» **Passage to read**:

───

1 Para (Commando)
A commemorative postage stamp on the 225th Anniversary of the 8th Battalion of Coast Sepoys (now 1st Battalion of Parachute Regiment Commando) :
Issued by India
Issued on Oct 17, 1986
Issued for : The Department of Posts is happy to issue a commemorative postage stamp on the 225th Anniversary of 1st Battalion of the Parachute Regiment Commando.
Description of Designs : The 300 P multi colour stamp has been prepared by India Security Press, Nashik Road. The layout of the stamp and the cancellation has been designed by Miss Nenu Bagga.
Type : Stamp, Postal Used
Colour : Multi colour
Denomination : 300 Paise
Overall size : 3.91 x 2.90 cms.
Printing size : 3.55 x 2.54 cms.
Perforation : 13 x 13
Paper : Imported unwatermarked adhesive gravure coated stamp paper
Number printed : 15,00,000
Number per issue sheet : 35
Printing Process : Photogravure
Printed at : India Security Press
- The First Battalion the Parachute Regiment, the eldest Battalion of our Army, was raised as 8th Battalion of Coast Sepoys by Capt. Cooke in Trichinopoly in 1761. From these early roots, it rose to give a glorious account of itself, straddling three centuries of Indian Military history and emerging through incessant campaigning as an epitome of valour, loyalty and military tradition.
- After continuous active service in India, it was one of the first units to leave its shores and saw action in Trincomalee, Ceylon in 1795. In a span of 140 years, it was thrice called out to fight in Burma and also served in Penang, Malacca and Singapore. By 1902, 7 Madras Infantry, as it then came to be known, established itself as one of the finest fighting outfits in the country.
- In 1903, 7 Madras Infantry was reorganised as the 67th Punjabis. After the outbreak of World War I, the Battalion found itself in the valley of Tigris in Mesopotamia in 1915. It gave a spirited account of itself in the siege of Kut Al Amara and fought fierce battles with the Turks earning 98 decorations and the battle honour of ‘Kut Al Amara‘ and the theatre honour of ‘Mesopotamia 1915-1918‘ and returned to India in 1920.
- The Battalion was re-designated as ½nd PUNJAB in 1922 and after a long but deserved respite it went on to spend another three years (1936-39) in Malaya. The Battalion’s participation in World War II was a saga of memorable battles and sacrifices through a bloody pageant of historic names in Indian Military history. The indomitable spirit of the Battalion showed best during the battle for the Idice Bridgehead in Italy.

───

» **Activity 1**:
Answer these questions using the passage on the 1 Para (Commando) stamp.
(a) Who designed the layout of the stamp and the cancellation?
(b) By whom, where, and in what year was the battalion raised?
(c) Which battle honour did the battalion earn in World War I?
» **Activity 2**: Write the next part of the passage on the 1 Para (Commando) stamp, starting after its last sentence.

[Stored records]
───

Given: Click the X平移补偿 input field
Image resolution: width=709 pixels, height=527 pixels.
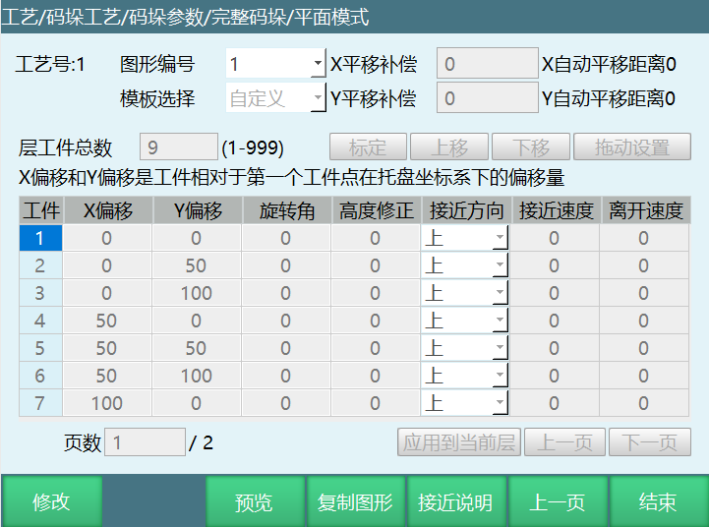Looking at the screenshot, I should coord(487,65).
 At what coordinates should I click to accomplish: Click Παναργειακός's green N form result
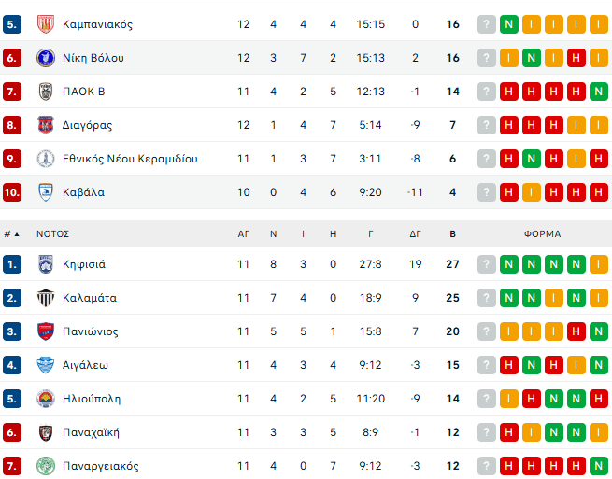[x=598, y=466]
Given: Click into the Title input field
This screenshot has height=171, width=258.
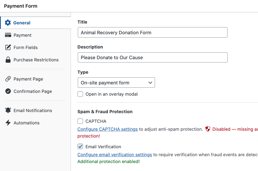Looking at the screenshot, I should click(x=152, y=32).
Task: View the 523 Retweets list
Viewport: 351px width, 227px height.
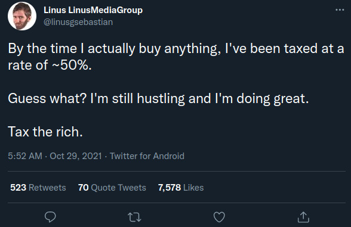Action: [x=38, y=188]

───

» **Exercise output 1**:
(a) Miss Nenu Bagga
(b) Capt. Cooke, in Trichinopoly, in 1761
(c) ‘Kut Al Amara‘

» **Exercise output 2**:
- At the onset of partition in 1947, the Muslim companies of the Battalion went to Pakistan and the Sikh and Dogra companies from 1st Frontier Force Rifles replaced them. The Battalion was flown to Srinagar and onwards to Baramula in October 1947 for the operations in Jammu and Kashmir. It saw action in Jhangar, Naushera, Gurund Galli, Pir Badesar and earned its first post Independence battle honour “Punch” for its role in the recapture of that town.
- It was selected to represent India in the UNEF forces at Gaza and served there in 1957-58. In 1961, the Battalion celebrated its Bicentenary to mark 200 years of unbroken service and followed it up with a swift entry into Panjim, Goa during operation Vijay against the Portuguese. In 1965, new chapters were added when the Battalion captured the famous Hajipir Pass earning the Battalion its second post-independence battle honour. In 1971 war, the Battalion earned fresh laurels.
- In April, 1975, it assisted in a large measure the merger of Sikkim in the Indian Union. It received three decorations including the first Shaurya Chakra for its efforts.
- In 1978, the Battalion was converted into a modern breed of Commandos. Apart from a reorganisation in its structure, a more difficult and unconventional form of training, a stricter method of selecting every member of this elite force was also incorporated.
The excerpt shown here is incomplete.